I am using Telegraf and Prometheus to monitor my local services, for example OpenHab and my Grafana instance.
The http_response plugin might produce the following results:
http_response_http_response_code{host="master-pi",instance="192.168.2.15:9126",job="telegraf-master-pi",method="GET",result="success",result_type="success",server="http://www.grafana.local",status_code="200"} 200
http_response_http_response_code{host="master-pi",instance="192.168.2.15:9126",job="telegraf-master-pi",method="GET",result="success",result_type="success",server="http://www.grafana.local",status_code="502"} 502
http_response_http_response_code{host="master-pi",instance="192.168.2.15:9126",job="telegraf-master-pi",method="GET",result="success",result_type="success",server="http://www.thuis.local/start/index",status_code="200"} 200
Now I want an alert, which notifies me whenever the !200 status_code count of the last 30 minutes is higher than the 200 status_code count.
I started of simple:
alert: service_down_external
expr: http_response_http_response_code{status_code!~"200|302"}
for: 35m
labels:
severity: high
This works fine, but the problem is that this won't work for my services which I monitor not every 10 seconds, but every 5 to 30 minutes (because I want to reduce the load on some API's).
So I figured, lets try it another way:
expr: count_over_time(http_response_http_response_code{status_code!~"200|302"}[30m]) > on(job, instance, method, server) count_over_time(http_response_http_response_code{status_code=~"200|302"}[30m])
This seemed promising, but unfortunately won't work if there are no 200/302 responses at all, in that case "no data" is returned.

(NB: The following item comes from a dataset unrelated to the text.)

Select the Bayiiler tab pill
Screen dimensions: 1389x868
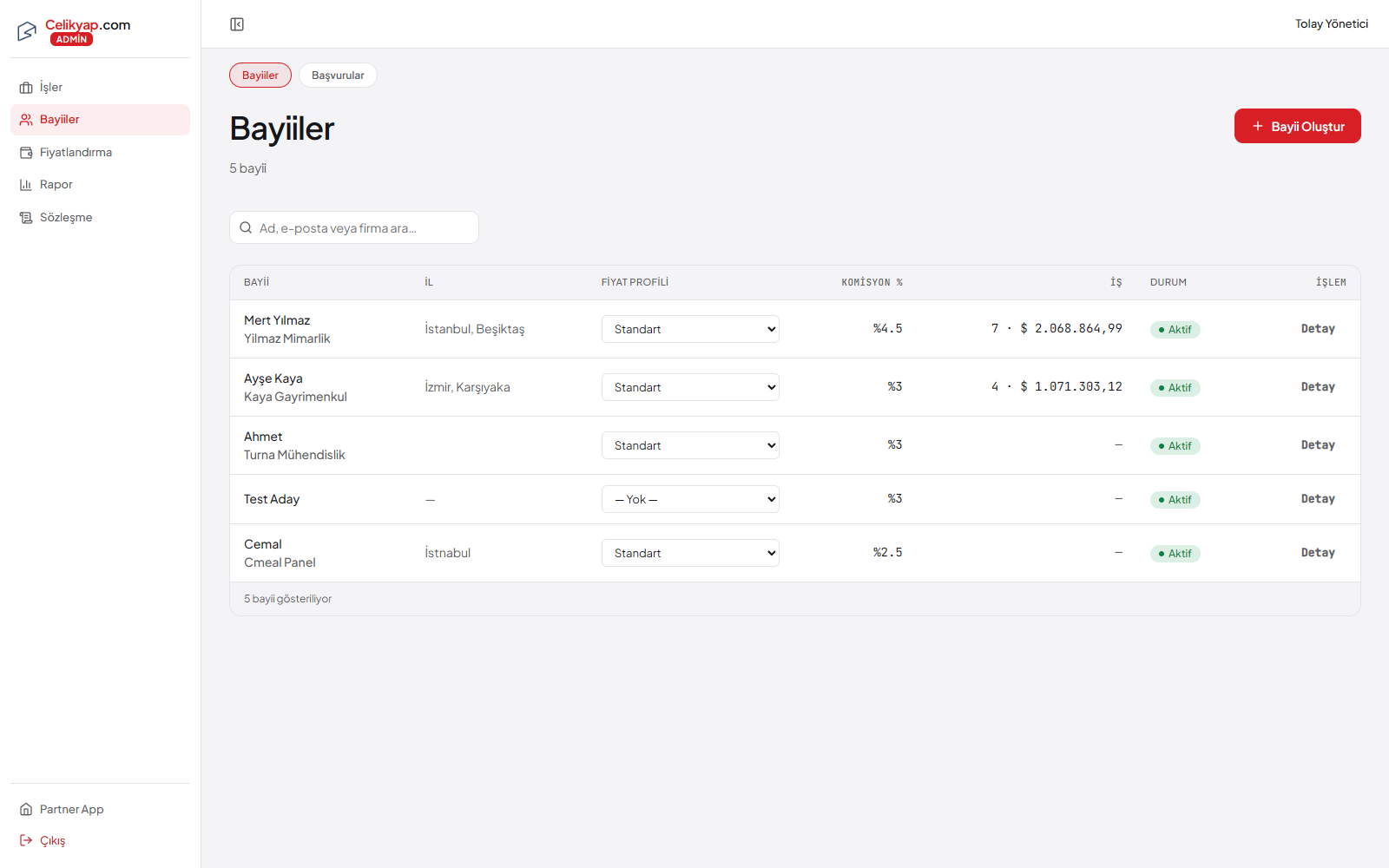(260, 76)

So I though, lets just divide it by the total amount:
count_over_time(http_response_http_response_code{status_code!~"200|302"}[300m]) > on(job, instance, method, server) count_over_time(http_response_http_response_code[300m])
But, that results in:
Error executing query: found duplicate series for the match group {instance="192.168.2.15:9126", job="telegraf-master-pi", method="GET", server="http://www.grafana.local/series"} on the right hand-side of the operation: [{host="master-pi", instance="192.168.2.15:9126", job="telegraf-master-pi", method="GET", result="success", result_type="success", server="http://www.grafana.local/series", status_code="502"}, {host="master-pi", instance="192.168.2.15:9126", job="telegraf-master-pi", method="GET", result="success", result_type="success", server="http://www.grafana.local/series", status_code="200"}];many-to-many matching not allowed: matching labels must be unique on one side
Also when trying ignoring:
count_over_time(http_response_http_response_code{status_code!~"200|302"}[30m]) >ignoring(status_code) count_over_time(http_response_http_response_code[30m])
The same error occurs.
Is there some other way to alert me whenever the http response returns only 5xx errors in the last 30 minutes?

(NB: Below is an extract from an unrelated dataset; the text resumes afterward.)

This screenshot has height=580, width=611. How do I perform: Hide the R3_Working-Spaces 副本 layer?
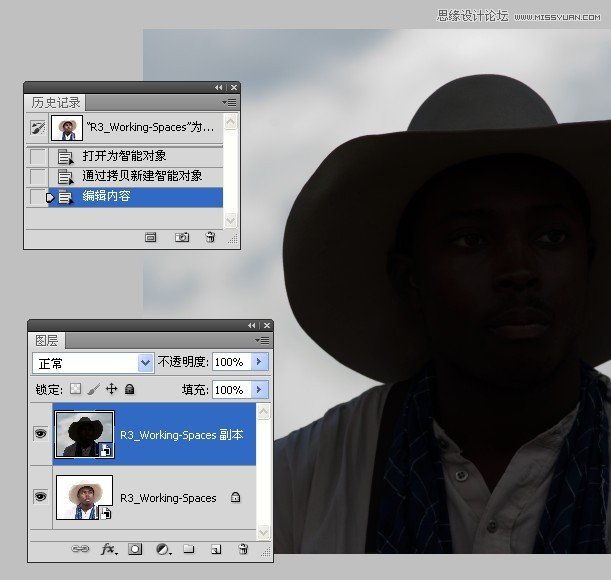click(40, 435)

6 months later, another attempt to solve this one and I finally came up with a query which gives me the expected results:
count_over_time(http_response_result_code{result!~"success"}[2h]) / on(job, instance, method, server, type) group_left() sum by(job, instance, method, server, type) (count_over_time(http_response_result_code[2h])) >= 0.5
The sum by part solves the "found duplicate series for the match group" as it will sum all duplicate series (so for example all results with "response_string_mismatch" and "success")
The group_left selects the left part of the query so I can still use the still the result_type label in my alert. The right part only contains the 5 fields mentioned in the sum by.
Finally, the query will give me the percentage of calls which where not successful in the last 2 hours, exactly what I needed.